Sun Yun-Yun, Li Shi-Ming, Li Si-Yuan, Kang Meng-Tian, Liu Luo-Ru, Meng Bo, Zhang Feng-Ju, Millodot Michel, Wang Ningli
Beijing Tongren Eye Center, Beijing Tongren Hospital, Beijing Ophthalmology & Visual Science Key Lab, Beijing Institute of Ophthalmology, Capital Medical University, Beijing, China, 100730.
Department of Ophthalmology, Beijing Children's Hospital, Capital Medical University, Beijing, China.
Graefes Arch Clin Exp Ophthalmol. 2017 Jan;255(1):189-195. doi: 10.1007/s00417-016-3529-1. Epub 2016 Oct 29.
To investigate the effects of no correction versus full correction on myopia progression in Chinese children over a period of 2 years.
Myopia was defined as cycloplegic spherical equivalent (SE) of ≤ -0.50 D. Uncorrection was defined as no spectacles worn, and full correction was defined as when the value of SE subtracted from the dioptric power of the child's current spectacles was less than 0.5 D. Ocular examinations included visual acuity, cycloplegic autorefraction, axial length and vertometer measurements. Questionnaires were completed by parents on behalf of the children.
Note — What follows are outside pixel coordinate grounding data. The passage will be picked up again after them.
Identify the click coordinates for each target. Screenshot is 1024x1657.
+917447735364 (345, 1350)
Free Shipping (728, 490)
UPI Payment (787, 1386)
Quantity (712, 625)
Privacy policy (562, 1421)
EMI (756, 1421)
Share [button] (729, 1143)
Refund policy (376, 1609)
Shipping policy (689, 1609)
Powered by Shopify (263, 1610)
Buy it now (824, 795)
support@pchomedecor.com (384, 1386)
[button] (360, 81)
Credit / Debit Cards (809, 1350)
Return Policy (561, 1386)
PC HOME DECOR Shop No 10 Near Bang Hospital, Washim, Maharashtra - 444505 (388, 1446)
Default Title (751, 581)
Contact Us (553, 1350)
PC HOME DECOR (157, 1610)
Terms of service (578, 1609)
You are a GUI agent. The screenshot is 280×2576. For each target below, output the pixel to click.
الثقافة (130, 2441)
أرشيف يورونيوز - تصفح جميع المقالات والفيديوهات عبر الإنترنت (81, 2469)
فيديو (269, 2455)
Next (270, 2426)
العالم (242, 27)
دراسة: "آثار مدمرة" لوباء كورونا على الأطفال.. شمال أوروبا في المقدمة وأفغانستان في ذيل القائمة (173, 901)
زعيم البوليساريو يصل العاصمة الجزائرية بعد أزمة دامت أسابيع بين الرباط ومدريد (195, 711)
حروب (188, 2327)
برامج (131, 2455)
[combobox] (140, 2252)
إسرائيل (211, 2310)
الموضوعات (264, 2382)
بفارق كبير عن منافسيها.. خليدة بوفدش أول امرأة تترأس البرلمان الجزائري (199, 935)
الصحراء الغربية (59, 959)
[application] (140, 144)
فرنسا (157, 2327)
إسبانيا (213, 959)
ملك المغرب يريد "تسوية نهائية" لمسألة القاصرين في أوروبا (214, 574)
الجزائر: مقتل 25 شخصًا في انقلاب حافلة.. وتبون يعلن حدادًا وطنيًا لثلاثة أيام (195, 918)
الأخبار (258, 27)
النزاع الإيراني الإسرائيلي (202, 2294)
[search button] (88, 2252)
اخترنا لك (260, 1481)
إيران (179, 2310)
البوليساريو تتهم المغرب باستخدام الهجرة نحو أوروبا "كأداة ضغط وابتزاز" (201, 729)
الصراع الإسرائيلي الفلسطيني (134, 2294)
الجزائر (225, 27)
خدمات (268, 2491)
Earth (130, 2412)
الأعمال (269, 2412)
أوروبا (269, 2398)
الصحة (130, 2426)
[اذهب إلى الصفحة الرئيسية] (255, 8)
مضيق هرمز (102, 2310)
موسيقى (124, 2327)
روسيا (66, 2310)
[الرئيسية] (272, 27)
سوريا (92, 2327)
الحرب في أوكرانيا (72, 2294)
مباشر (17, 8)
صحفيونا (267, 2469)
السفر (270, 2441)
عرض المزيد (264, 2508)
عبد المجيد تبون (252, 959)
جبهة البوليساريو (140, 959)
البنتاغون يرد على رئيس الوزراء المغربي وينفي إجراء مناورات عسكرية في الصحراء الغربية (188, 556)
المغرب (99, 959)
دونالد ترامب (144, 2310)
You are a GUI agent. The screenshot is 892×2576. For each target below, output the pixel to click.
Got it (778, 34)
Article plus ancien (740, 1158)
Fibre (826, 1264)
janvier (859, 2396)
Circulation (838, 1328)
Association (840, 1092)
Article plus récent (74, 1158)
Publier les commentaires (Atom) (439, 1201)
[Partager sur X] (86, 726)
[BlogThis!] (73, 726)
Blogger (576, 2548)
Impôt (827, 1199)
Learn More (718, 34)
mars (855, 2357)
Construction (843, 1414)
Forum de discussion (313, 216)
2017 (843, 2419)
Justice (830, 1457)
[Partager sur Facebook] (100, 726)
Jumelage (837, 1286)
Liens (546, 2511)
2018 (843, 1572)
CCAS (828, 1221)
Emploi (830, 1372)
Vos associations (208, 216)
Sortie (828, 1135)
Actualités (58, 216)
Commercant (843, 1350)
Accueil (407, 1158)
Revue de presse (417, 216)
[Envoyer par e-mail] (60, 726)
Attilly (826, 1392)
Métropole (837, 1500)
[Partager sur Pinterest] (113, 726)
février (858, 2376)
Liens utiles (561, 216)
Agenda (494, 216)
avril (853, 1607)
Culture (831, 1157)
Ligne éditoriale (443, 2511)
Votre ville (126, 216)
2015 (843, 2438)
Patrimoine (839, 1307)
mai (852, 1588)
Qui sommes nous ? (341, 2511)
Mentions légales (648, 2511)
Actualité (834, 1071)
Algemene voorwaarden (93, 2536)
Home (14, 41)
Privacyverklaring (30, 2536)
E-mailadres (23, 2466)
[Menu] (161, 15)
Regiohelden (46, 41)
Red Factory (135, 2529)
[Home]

A total of 121 myopic children, with a median age of 12.7 years, were screened from the Anyang Childhood Eye Study, with 65 in the uncorrected group and 56 in the full correction group. At 2-year follow-up, children with no correction had slower myopia progression (-0.75 ± 0.49 D vs. -1.04 ± 0.49 D, P < 0.01) and less axial elongation (0.45 ± 0.18 mm vs. 0.53 ± 0.17 mm, P = 0.02) than children with full correction. In multivariate modeling, adjusting for baseline SE or axial length, age, gender, height, number of myopic parents, age at myopia onset, and time spent in near work and outdoors, children with no correction still had slower myopia progression (-0.76 ± 0.07 vs. -1.03 ± 0.08 D, P < 0.01) and less axial elongation (0.47 ± 0.03 mm vs. 0.51 ± 0.03 mm, P < 0.01). Myopia progression decreased significantly with an increasing amount of undercorrection in all children (r = 0.22, b = 0.16, P = 0.01).
Our findings suggest that myopic defocus slows the progression of myopia in already myopic children, supporting previous findings from animal studies.
研究2年内不矫正与完全矫正对中国儿童近视进展的影响。
近视定义为睫状肌麻痹后等效球镜度(SE)≤-0.50D。不矫正定义为不佩戴眼镜,完全矫正定义为儿童当前眼镜的屈光度减去SE值小于0.5D。眼部检查包括视力、睫状肌麻痹验光、眼轴长度和眼压计测量。问卷由家长代孩子填写。
从安阳儿童眼病研究中筛选出121名近视儿童,中位年龄为12.7岁,其中未矫正组65名,完全矫正组56名。在2年随访时,未矫正儿童的近视进展较慢(-0.75±0.49D vs -1.04±0.49D,P<0.01),眼轴伸长较少(0.45±0.18mm vs 0.53±0.17mm,P=0.02)。在多变量模型中,校正基线SE或眼轴长度、年龄、性别、身高、近视父母数量、近视发病年龄以及近距离工作和户外活动时间后,未矫正儿童的近视进展仍然较慢(-0.76±0.07 vs -1.03±0.08D,P<0.01),眼轴伸长较少(0.47±0.03mm vs 0.51±0.03mm,P<0.01)。在所有儿童中,近视进展随着欠矫量的增加而显著降低(r=0.22,b=0.16,P=0.01)。
我们的研究结果表明,近视性离焦可减缓已近视儿童的近视进展,支持先前动物研究的结果。